Anche se Conte e Vecchione hanno sempre negato di aver consegnato informazioni rilevanti all’ex procuratore generale, è un fatto che furono loro i due registi di incontri certamente anomali. Ed è un fatto che i servizi segreti americani non abbiano mai dimenticato quello che considerarono uno sgarbo inaccettabile da parte di colleghi di un paese alleato. La vittoria di Joe Biden e il nuovo corso alla segreteria di Stato (oggi guidata dall’obamiano Anthony Blinken) sono stati dunque esiziali per Vecchione: per gli Usa l’evidenza di essersi dimostrato quantomeno disponibile a un’interlocuzione con chi lavorava per infangare i democratici e la Cia è errore gravissimo. Non era un mistero che la nuova amministrazione stratunitense si aspettasse da Draghi, atlantista convinto, un forte segnale di discontinuità.
Il segnale è arrivato a tutti, forte e chiaro. Agli alleati, in primis. In secondo luogo ai partiti di maggioranza, che hanno saputo della decisione di Draghi e Gabrielli a cose praticamente fatte. Allo stesso Conte, che esce dalla vicenda politicamente assai indebolito.

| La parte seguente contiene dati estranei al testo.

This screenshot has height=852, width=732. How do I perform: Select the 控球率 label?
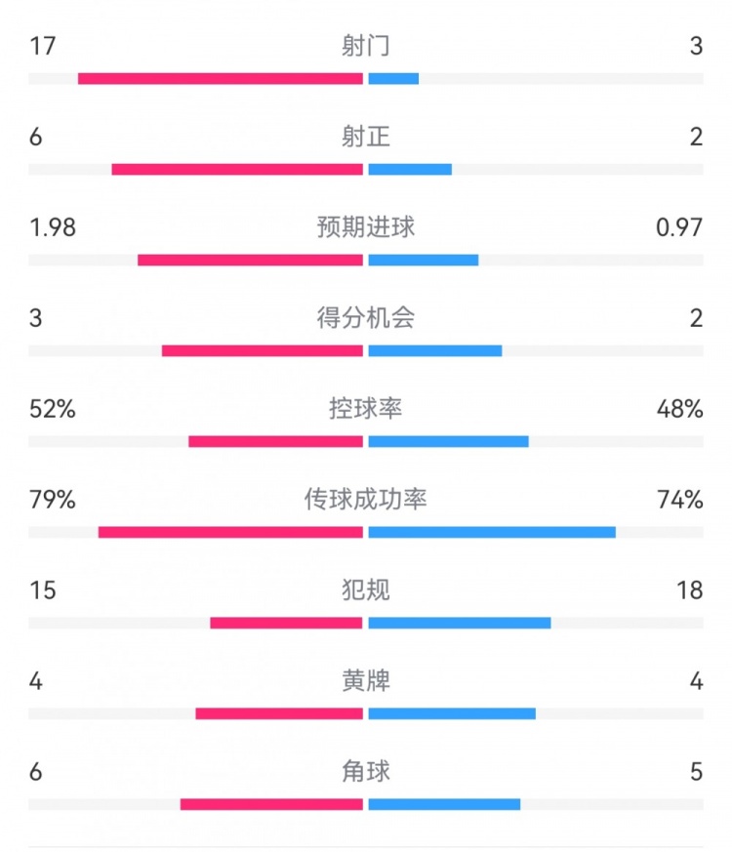point(366,409)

Se Mario Parente resterà a capo dell’Aisi (la nostra agenzia per la sicurezza interna) e Giovanni Caravelli rimane saldo a capo dell’Aise, la Belloni è nome che rassicura tutti. La prima donna ad arrivare al vertice di un’agenzia di sicurezza vanta una lunga esperienza accumulata nei lustri (è stata per anni il numero uno dell’unità di crisi della Farnesina), e una capacità operativa dimostrata sia nella gestione della complessa macchina della Farnesina sia di casi diplomatici delicati, compresi quelli dei sequestri di cittadini italiani nelle zone calde del pianeta.